To that end, the GCRTA board on Dec. 21 also created a new reserve fund for TOD. It is generally described in an amendment to Chapter 60 of GCRTA’s Codified Rules And Regulations as a sub-account where funds received from the sale of properties may be placed for use in TOD projects.
GCRTA board and staff at recent meetings also broadly described the account as one that would facilitate or help accelerate TOD efforts. There may be more formal actions for the board to consider in the future, but allowing for the account was the first step, they said.
There are federal restrictions on transit agencies identifying, selling/leasing or otherwise repurposing excess properties. But in recent years, GCRTA staff have told NEOtrans that the Federal Transit Administration is increasingly encouraging transit agencies to develop excess properties to diversify revenues, boost ridership and improve transit access to jobs and housing.
Since the pandemic, GCRTA appears to have a lot of excess of properties, especially its park-n-ride lots at rail stations and suburban transit centers.

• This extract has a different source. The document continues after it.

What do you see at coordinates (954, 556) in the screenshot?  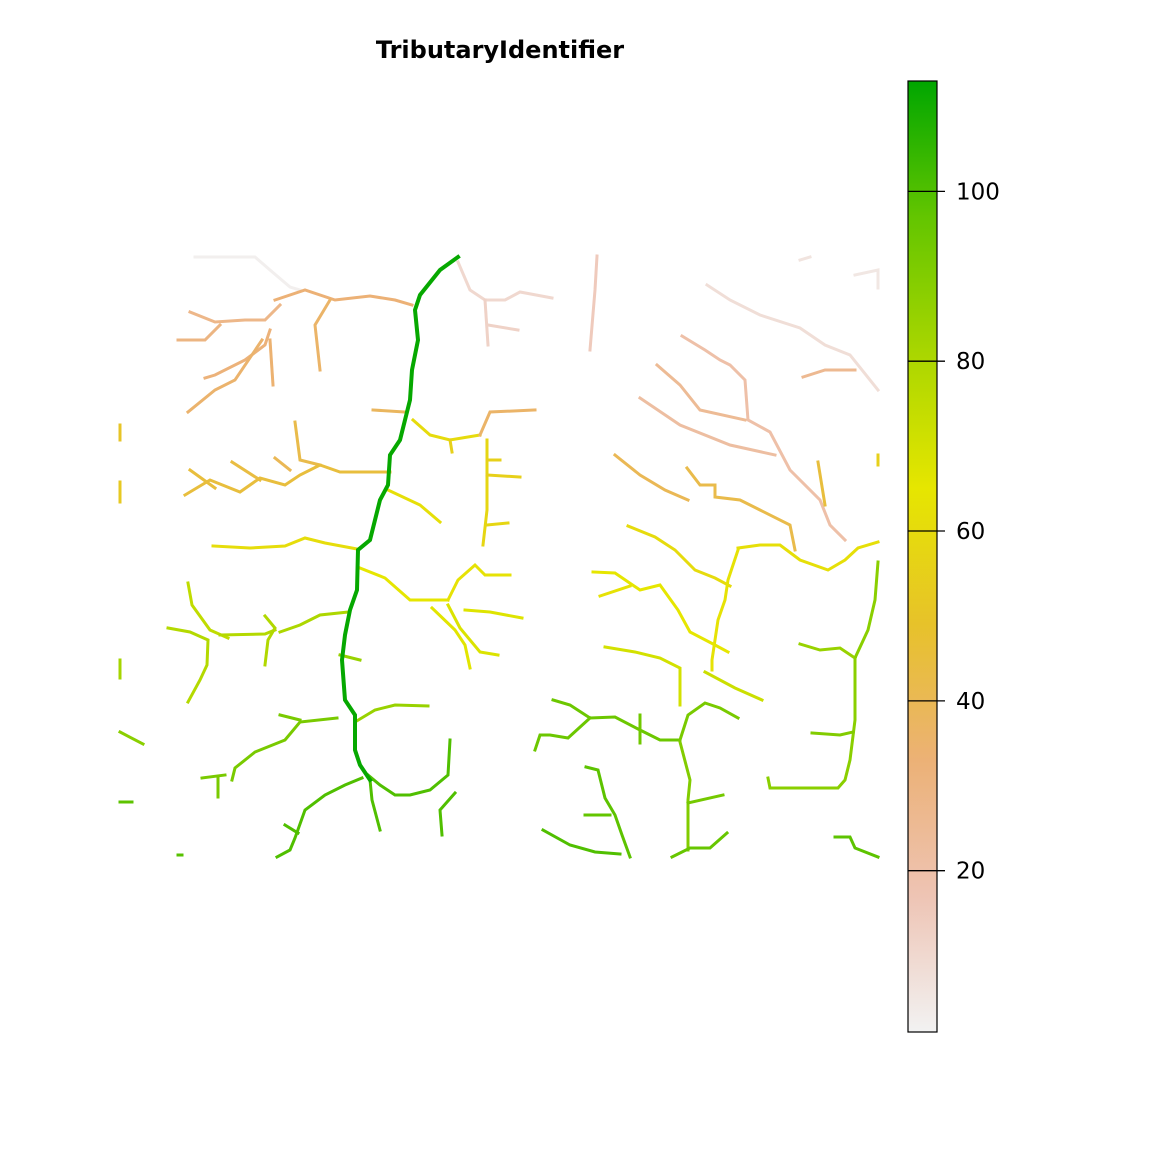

It has done some limited development of its excess properties, as the La Quinta Inn by Wyndham or, more recently, the Depot on Detroit, signifies.
Identifying, surveying and replatting excess properties costs money. So does establishing goals and master plans or requests for proposals. The funds could also be used to leverage federal grants and loans for site preparation work, parking structures and other joint-development efforts.
There may be potential redevelopment opportunities at the Puritas-West 150th station site. When asked if Stark Enterprises has any plans to redevelop the hotel or any nearby land, Stark’s Vice President of Marketing Stacie Schmidt offered an intriguing “No comment.”
In April 2024, GCRTA’s board authorized a long-term lease extension to 2 Birds Shuttle and Detail LLC for its airport parking and car detailing operation at the Puritas-West 150th station. Customers park their cars at the station and either take the train or a shuttle van to Cleveland Hopkins International Airport’s terminal.
The tenant began its lease and services in 2020. It planned but has yet to build a two-bay service building with a small office and customer retail convenience amenity on its leased portion of the site, next to Interstate 71.